▶ _Required task_: Pick up the biography of Nepalese composer Amber Gurung below and continue it from its last sentence.

▶ _Extracted text_:
'''

Shree Amber Gurung () (26 February 1938 – 7 June 2016) was a Nepalese composer, singer, and lyricist. He composed Nepal's national anthem, "Sayaun Thunga Phulka".

Early life 
Amber Gurung was born in Darjeeling, India, where his father and former soldier in the British Indian Army, Ujir Singh Gurung, served as a policeman from Gorkha district, Nepal. His mother encouraged him to sing and compose as a child, and he taught himself to play Nepali, Indian, and Western instruments. He studied at Turnbull School, Darjeeling, where he fell in love with music while singing Bible Hymns.

'''

▶ _Information given_:
'''

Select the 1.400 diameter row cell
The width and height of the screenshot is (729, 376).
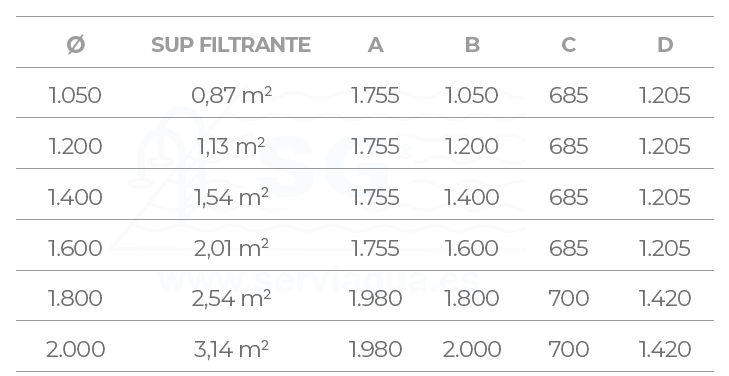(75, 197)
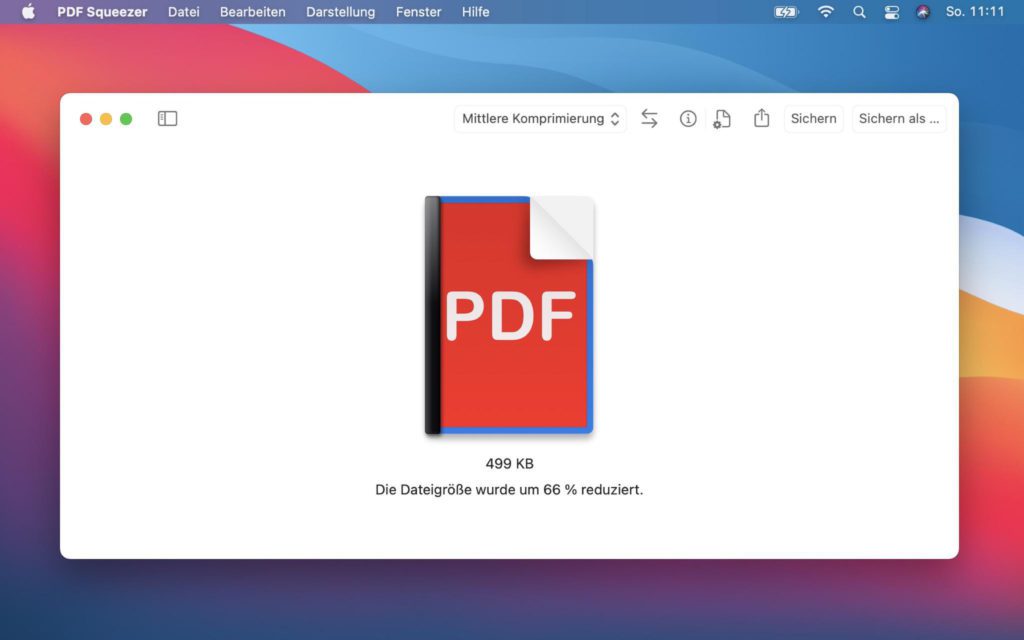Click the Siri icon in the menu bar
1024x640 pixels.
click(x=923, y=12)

'''
'''

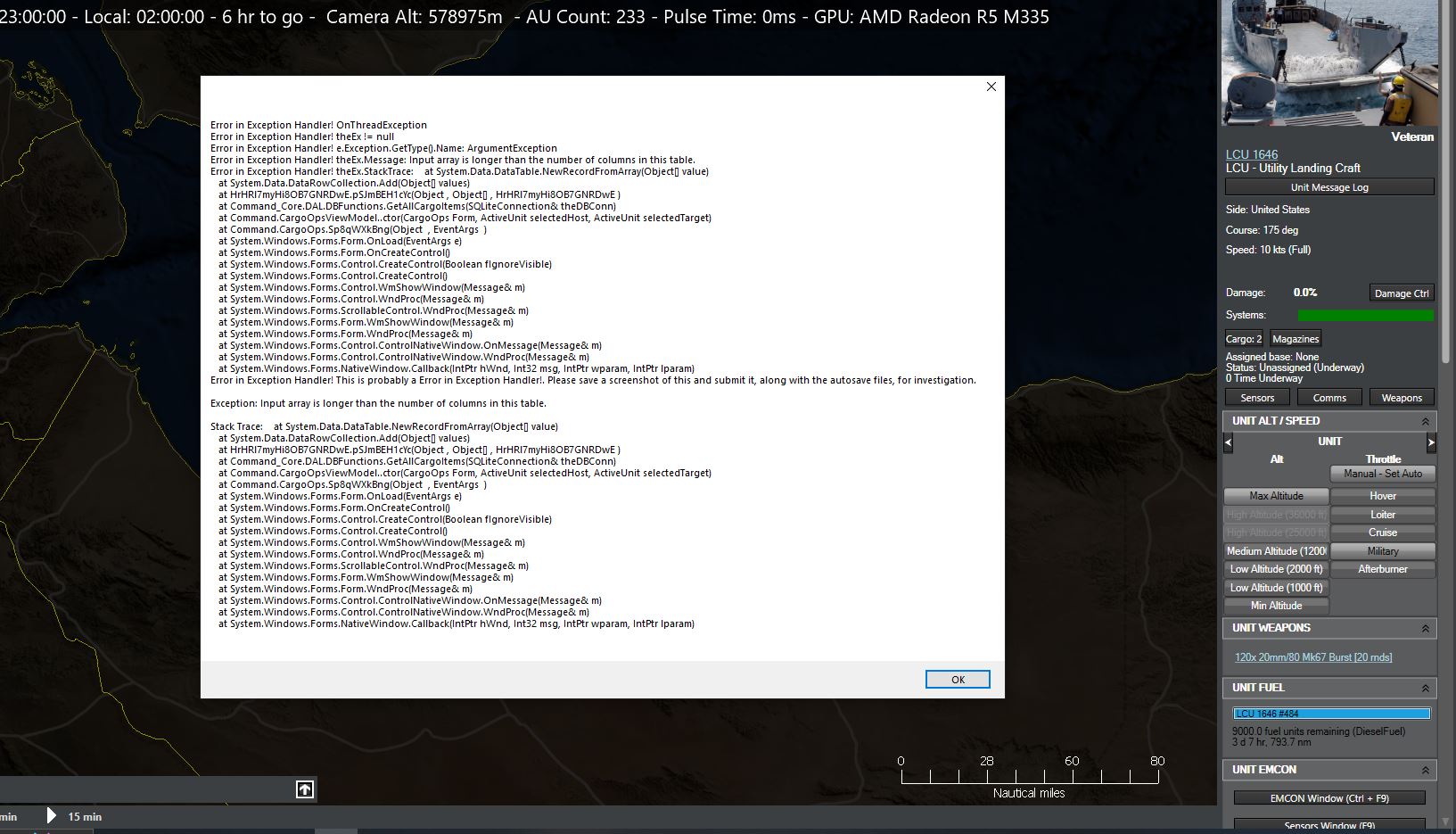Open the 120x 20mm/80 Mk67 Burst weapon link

'''

▶ _Task result_:
Career 
In the 1950s, he formed an association with Nepali poet Agam Singh Giri.He has wote over 100 song. He became the headmaster of Bhanu Bhakta School, founded by Giri, and pioneered the Art Academy of Music. He recorded his most famous song "Nau Lakh Tara" (a song about the sufferings of the Nepali diaspora in India) in the early 1960s, written by Giri. His students included musicians and singers such as Gopal Yonzon, Karma Yonzon, Aruna Lama, Sharan Pradhan, Peter Karthak, Indra Gajmer, Jitendra Bardewa and Ranjit Gazmer. He worked as the Music Chief of Folk Entertainment Unit, Government of West Bengal, Darjeeling from 1962 to 1965. He was barred from singing or recording songs outside the unit. He later moved and settled in Kathmandu, Nepal, in 1969.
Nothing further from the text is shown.